**Data extracts:**

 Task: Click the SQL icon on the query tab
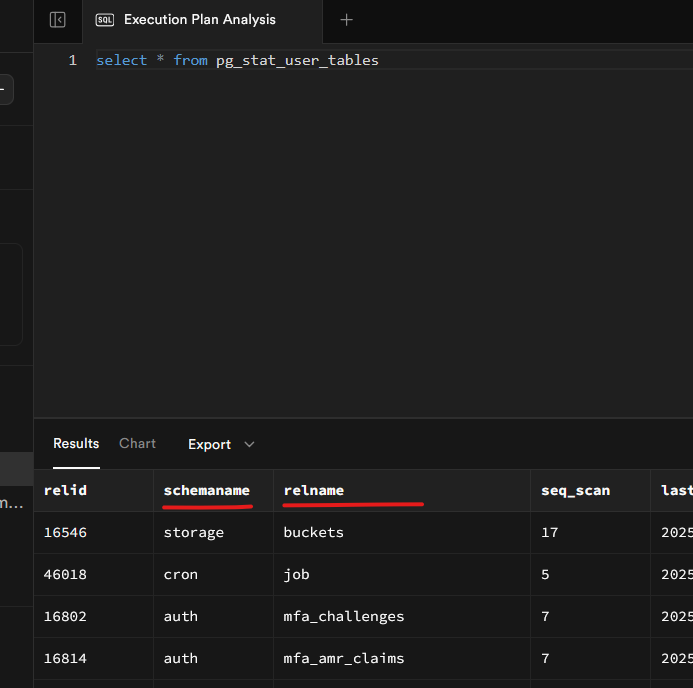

==

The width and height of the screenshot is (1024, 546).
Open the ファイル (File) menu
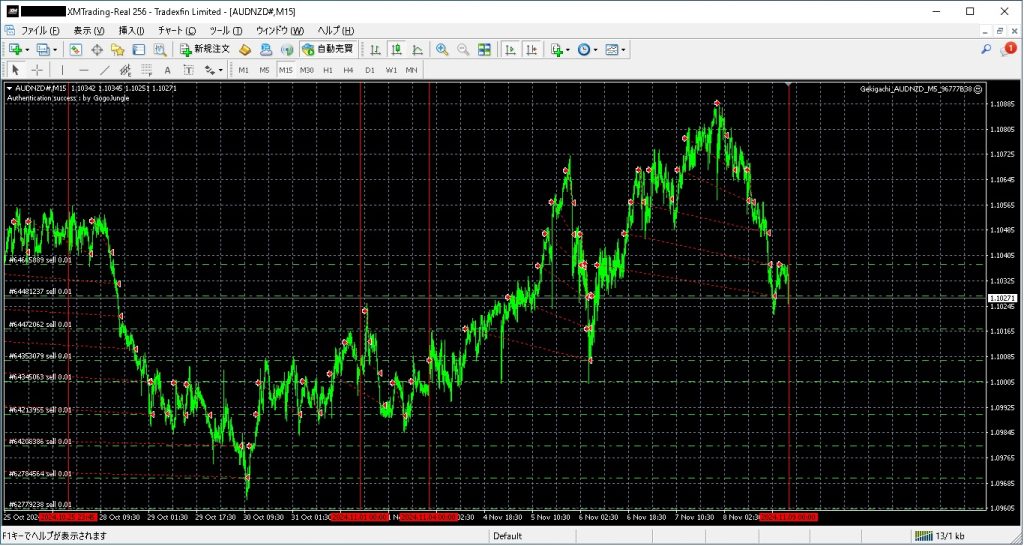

...

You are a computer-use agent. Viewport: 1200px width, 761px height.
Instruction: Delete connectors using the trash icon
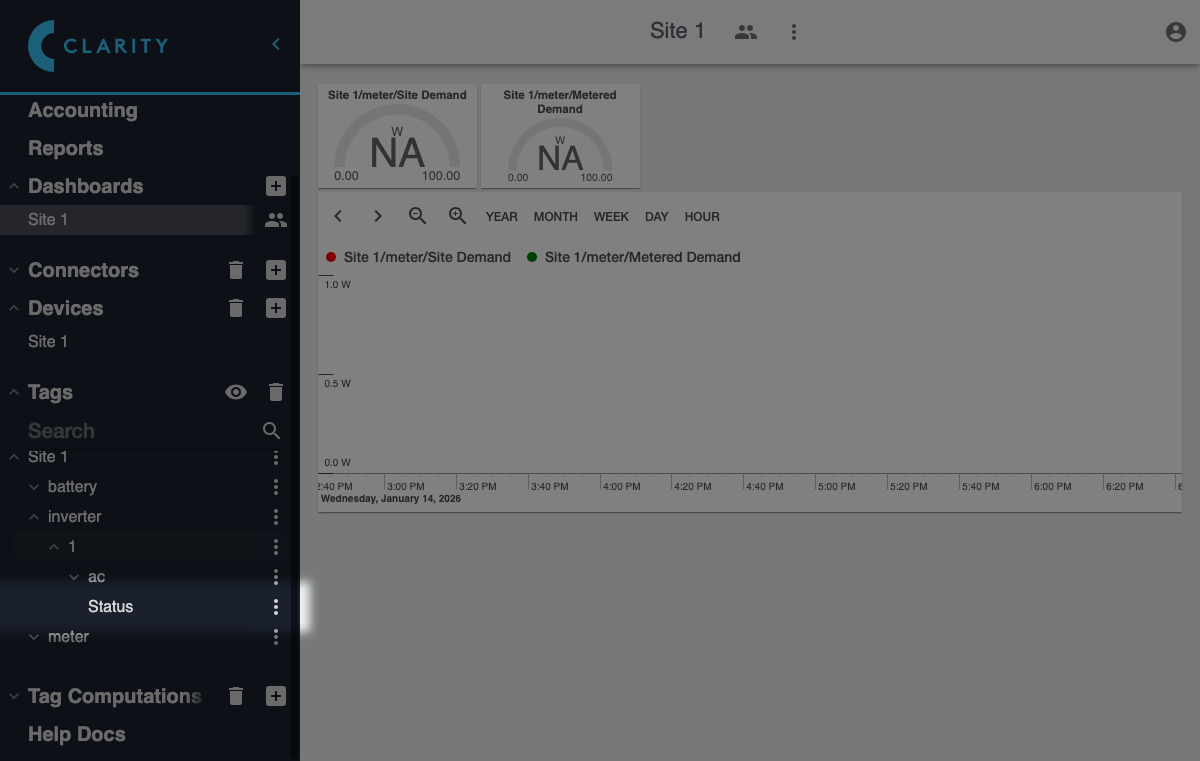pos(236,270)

**Task item:**
Scanning the data above, copy out every line where "height" is found.

**Result of the task:**
The width and height of the screenshot is (1024, 546).
You are a computer-use agent. Viewport: 1200px width, 761px height.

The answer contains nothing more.